● Task description:
Give again only the lines from the line that holds "The height and" to the end of the data, inclusive, omitting all pictures.

● Available data:
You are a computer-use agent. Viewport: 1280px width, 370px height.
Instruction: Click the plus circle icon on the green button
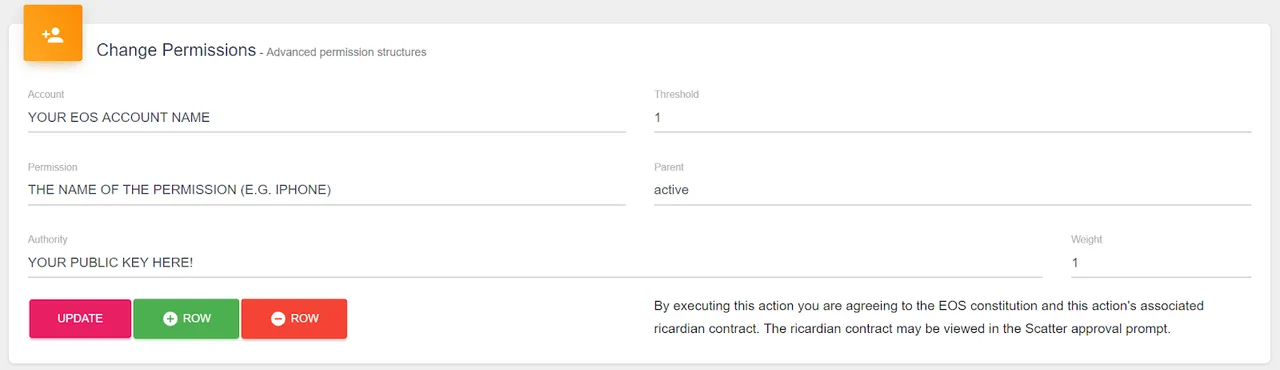pyautogui.click(x=170, y=318)
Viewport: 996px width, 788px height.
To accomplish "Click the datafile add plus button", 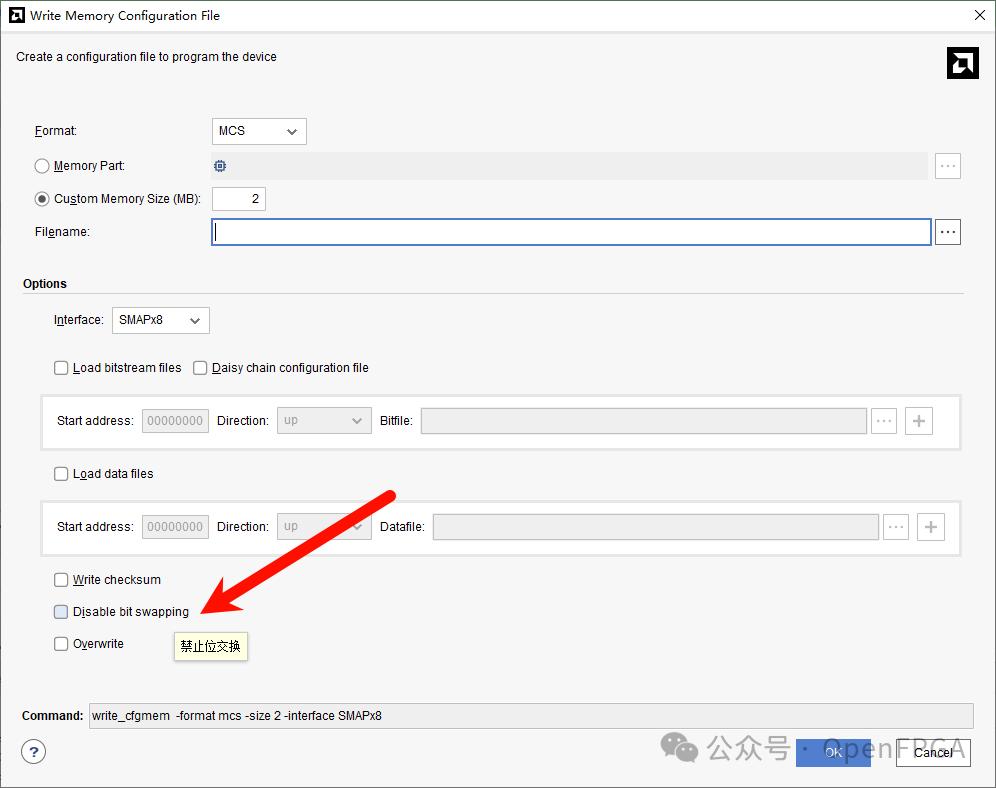I will pyautogui.click(x=930, y=527).
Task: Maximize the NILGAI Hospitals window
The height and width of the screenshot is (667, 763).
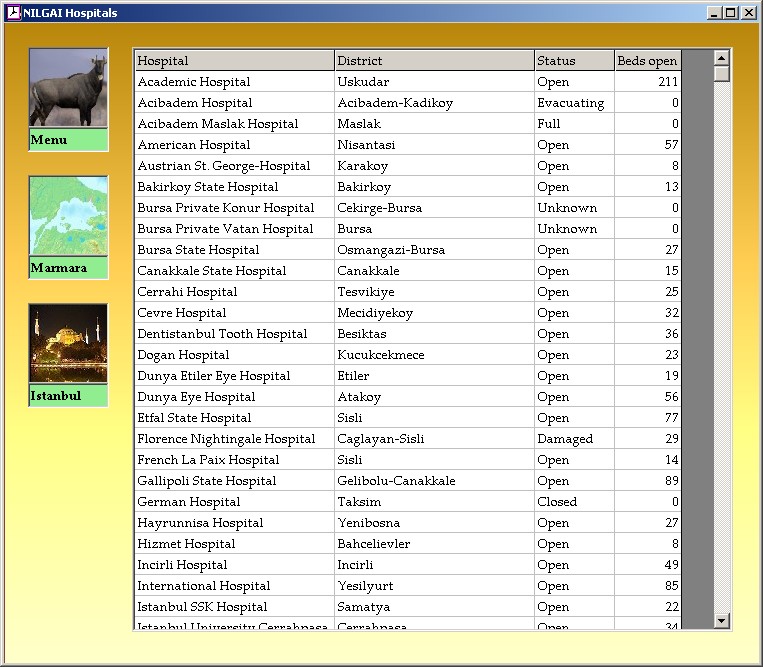Action: (731, 13)
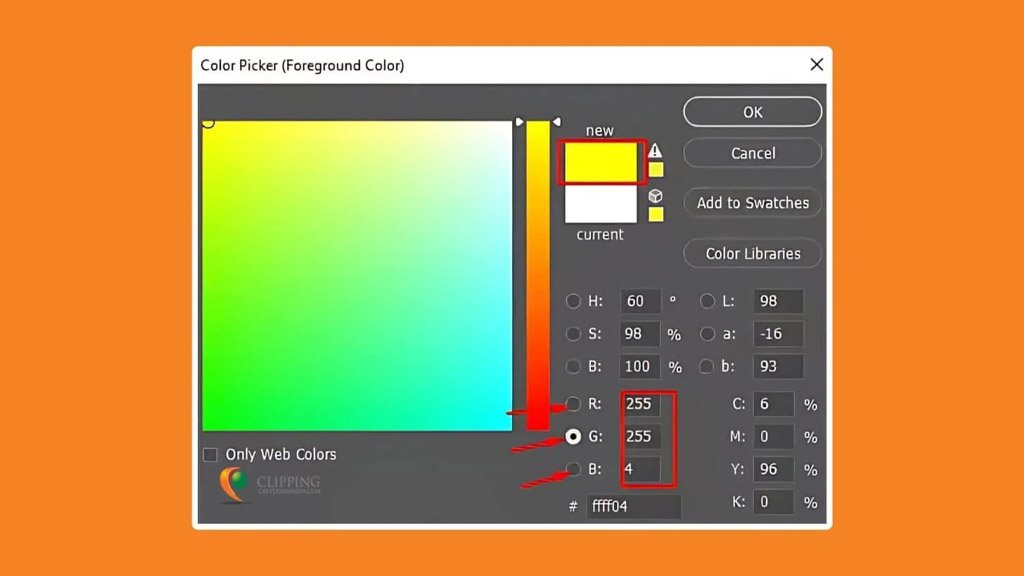Image resolution: width=1024 pixels, height=576 pixels.
Task: Enable the Only Web Colors checkbox
Action: point(210,454)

● Exercise output:
The height and width of the screenshot is (667, 763).
Action: (731, 13)
Image resolution: width=1024 pixels, height=576 pixels.
Task: Enable the Only Web Colors checkbox
Action: point(210,454)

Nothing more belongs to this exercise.